There are behaviors to embrace:

“Let your light shine before others.”
“Give to the one who begs from you.”
“Love your enemies and pray for those who persecute you.”
“You therefore must be perfect.”
“Ask, and it will be given to you.”
“Whatever you wish that others would do to you, do also to them.”

And there are behaviors to avoid:

“Do not take an oath at all.”
“Do not resist the one who is evil.”
“You must not be like the hypocrites.”
“When you fast, do not look gloomy.”
“Judge not, that you be not judged.”
“Beware of false prophets.”

You notice the pattern. Everything focuses on personal responsibility, not system reform. Despite the injustices just as common in his day as in ours, the Lord seems entirely uninterested in addressing the failures of the governing Romans. Even the sins of the Jewish Pharisees, Sadducees and lawyers are addressed at the individual level. He details specific offences, abuses and wrongs when he declares his woes against them, and the remedies he offers are individual in nature rather than geared to addressing systemic abuse: “Clean the inside of the cup and plate, that the outside also may be clean” and “These you ought to have done without neglecting the others”.

It’s very, very personal.

He doesn’t call for committees, investigations, reports or new methods. There is a total absence of declamations against “the system”. There is no attempt at the institutional fix. Instead, he commands personal repentance and a change of behavior.

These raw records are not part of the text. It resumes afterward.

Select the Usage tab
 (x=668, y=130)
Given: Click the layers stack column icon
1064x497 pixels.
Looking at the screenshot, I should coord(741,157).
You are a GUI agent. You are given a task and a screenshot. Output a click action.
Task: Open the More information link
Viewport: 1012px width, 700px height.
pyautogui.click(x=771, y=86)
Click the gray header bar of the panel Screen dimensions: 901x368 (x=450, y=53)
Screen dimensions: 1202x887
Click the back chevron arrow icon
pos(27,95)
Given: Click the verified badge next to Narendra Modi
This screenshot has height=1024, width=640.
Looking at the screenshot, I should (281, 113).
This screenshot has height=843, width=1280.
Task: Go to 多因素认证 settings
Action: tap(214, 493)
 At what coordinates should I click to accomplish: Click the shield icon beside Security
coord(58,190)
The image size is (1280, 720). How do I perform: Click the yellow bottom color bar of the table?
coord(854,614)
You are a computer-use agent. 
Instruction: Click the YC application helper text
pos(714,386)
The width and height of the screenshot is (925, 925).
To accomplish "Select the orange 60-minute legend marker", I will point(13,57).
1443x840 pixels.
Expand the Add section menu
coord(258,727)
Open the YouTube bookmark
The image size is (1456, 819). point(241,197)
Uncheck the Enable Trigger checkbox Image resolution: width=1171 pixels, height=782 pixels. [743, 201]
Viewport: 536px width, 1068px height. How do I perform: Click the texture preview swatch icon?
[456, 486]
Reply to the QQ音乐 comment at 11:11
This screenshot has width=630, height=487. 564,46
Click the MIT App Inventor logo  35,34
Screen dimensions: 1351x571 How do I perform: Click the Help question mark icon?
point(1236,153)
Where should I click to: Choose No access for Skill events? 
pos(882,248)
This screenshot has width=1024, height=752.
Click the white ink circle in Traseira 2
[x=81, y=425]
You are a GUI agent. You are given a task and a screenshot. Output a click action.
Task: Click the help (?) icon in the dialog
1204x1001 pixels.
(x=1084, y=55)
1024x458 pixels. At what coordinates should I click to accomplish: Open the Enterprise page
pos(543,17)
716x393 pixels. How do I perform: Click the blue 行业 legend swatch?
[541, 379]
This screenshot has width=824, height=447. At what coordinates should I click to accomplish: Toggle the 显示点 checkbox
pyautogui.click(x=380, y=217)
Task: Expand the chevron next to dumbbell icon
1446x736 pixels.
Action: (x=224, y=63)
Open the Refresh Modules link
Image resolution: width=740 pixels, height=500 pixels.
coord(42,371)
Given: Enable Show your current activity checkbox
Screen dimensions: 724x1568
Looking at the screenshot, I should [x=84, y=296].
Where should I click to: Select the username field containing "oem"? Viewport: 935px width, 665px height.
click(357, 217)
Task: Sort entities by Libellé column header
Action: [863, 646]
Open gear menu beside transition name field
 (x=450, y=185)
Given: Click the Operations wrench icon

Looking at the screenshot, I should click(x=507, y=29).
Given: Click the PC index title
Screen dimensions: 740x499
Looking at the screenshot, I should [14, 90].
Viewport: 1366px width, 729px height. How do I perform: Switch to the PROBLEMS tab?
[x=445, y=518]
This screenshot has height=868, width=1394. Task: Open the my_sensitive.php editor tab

One of my favourite pundits is not a believer, but he says:
“The government has no feelings, it has no remorse, it has no grief and no responsibility ... but we do.”
— Bill Whittle
It’s good advice to us today. Sure, the system fails. The question is, have you and I contributed to its failure in any personal way? Have we lacked courage to speak up? Have we avoided making difficult but moral decisions because we were acting under orders? Have we accepted the status quo even when it’s wrong because everyone else is doing it? Have we taken the easy way out because it’s considered acceptable practice?

Most bureaucratic systems are frustratingly inept. Some are outright corrupt. But before we cry out for the institutional fix, it may be prudent to make a careful and realistic examination of the little corner of the world for which each of us is responsible.

1 comment :

  1. What you're talking about, Tom, is also nicely captured by the current phrase, "Social Justice." For while many people mistake "Social Justice" for real justice, it's not.

    Real justice means everybody gets treated fairly. In contrast, the "social" part of "Social Justice" means that instead of any one person being responsible to make justice happen, government is to be forced to obey SJ wishes, and then government itself is to institutionalize the SJ agenda and to enforce SJ preferences on everyone. And if this creates actual injustice for some, well, the SJ crowd is not concerned about that. They're not about real justice, just about getting society shaped the way they want it. They're drunk with political ambition and indifferent to their personal moral failings.

    This does not mean that Christians shouldn't vote, or shouldn't join social-help efforts. But it does mean they must not delude themselves that an SJ push for some concept of the "good society" can be substituted for their personal duty to obey Christ.

    As Christians, we won't have a truly just society until the King of that society reigns over the whole world. Until then, injustices will happen, and we must fight them wherever we find them...but not so that some SJ utopia will follow, but because justice is what the King asks of us personally.